Equivalence Relation Definition Proof

Question

My Proof: Trivially, if $a = b$, then $a$ and $b$ must have the same equivalence class (by definition). Then if $a$ and $b$ have the same equivalence class, it follows their intersection cannot be empty (as two elements that have the same equivalence class cannot be disjoint). Lastly, if the equivalence classes of $a$ and $b$ are not disjoint, this implies that $a = b$. This holds, because two elements $a$ and $b$ cannot be equivalent if the intersection of their equivalence classes is disjoint.

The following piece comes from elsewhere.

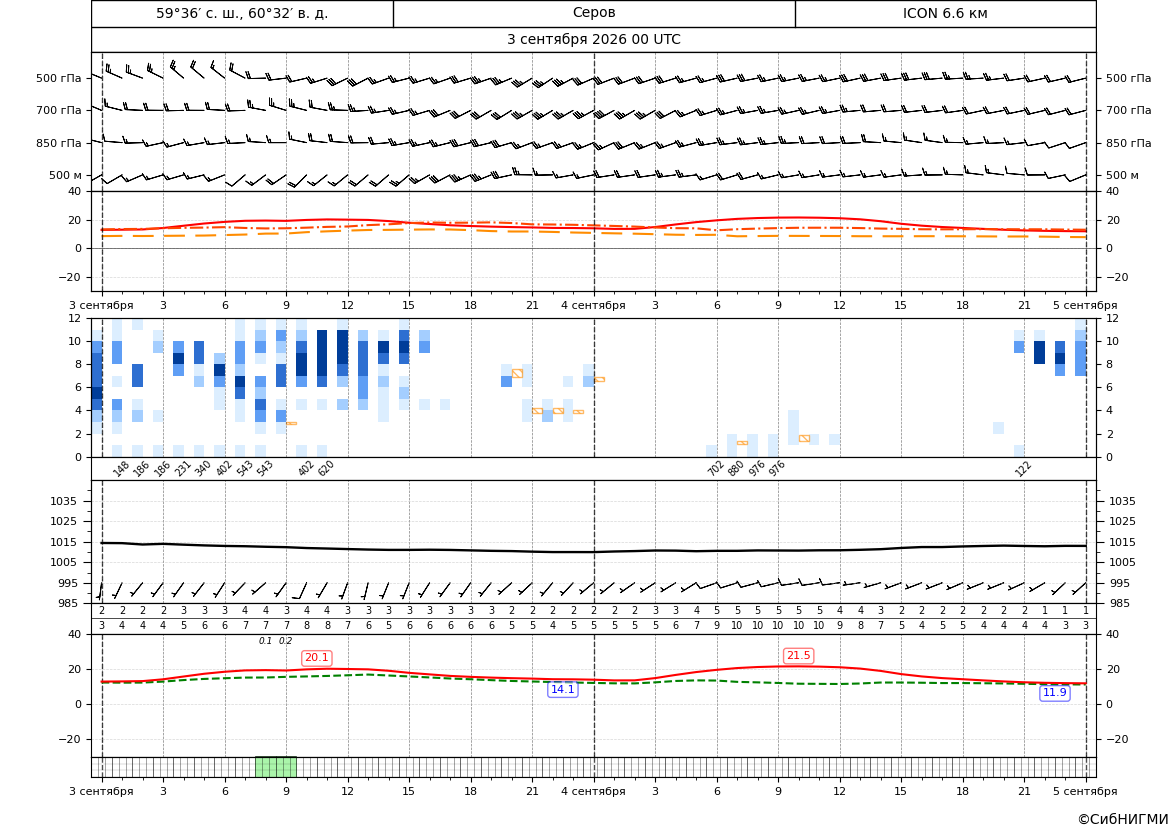Click the 3 сентября 2026 00 UTC header
The width and height of the screenshot is (1169, 827).
[x=593, y=40]
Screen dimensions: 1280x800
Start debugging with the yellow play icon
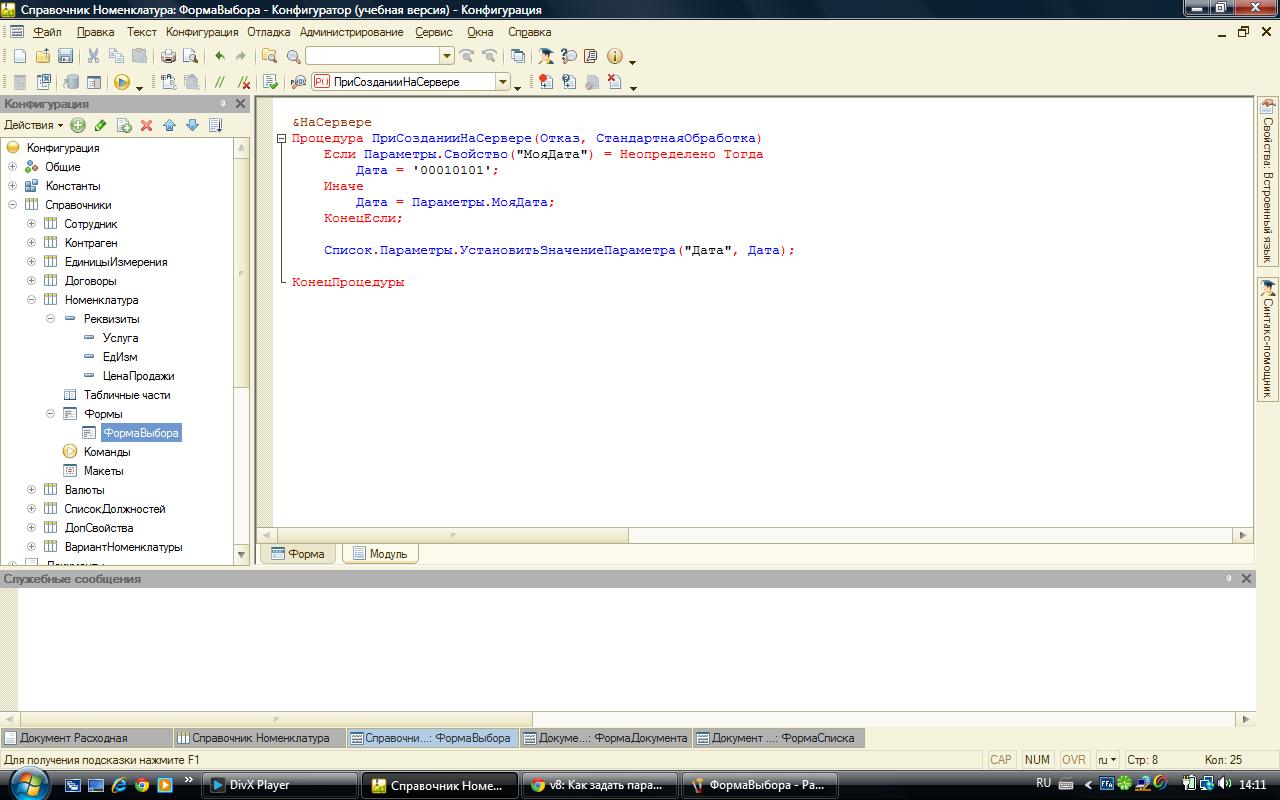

Thus, we have shown that $1 => 2 => 3 => 1$, as desired.

Answer 1

For the 3$\implies$1 part, I would proceed like follows:

Since $[a]\cap [b] \neq \varnothing$, there is some $c \in [a] \cap [b]$, i.e. $c \sim a$ and $c\sim b$. Hence $a \sim c$ and $c \sim b$ by symmetry, and then $a\sim b$ by transitivity.

Answer 2

Complete Proof (Credit goes to xbh for providing key step):

If a=b, then a and b must have the same equivalence class (by definition). Then if a and b have the same equivalence class, it follows their intersection cannot be empty (as two elements that have the same equivalence class cannot be disjoint). Lastly, since $[a]\cap [b] \neq \varnothing$, there exists some $c \in [a] \cap [b]$, i.e. $c \sim a$ and $c\sim b$. Hence $a \sim c$ and $c \sim b$ by symmetry, and then $a\sim b$ by transitivity. Thus, we have shown that $1 => 2 => 3 => 1$, as desired.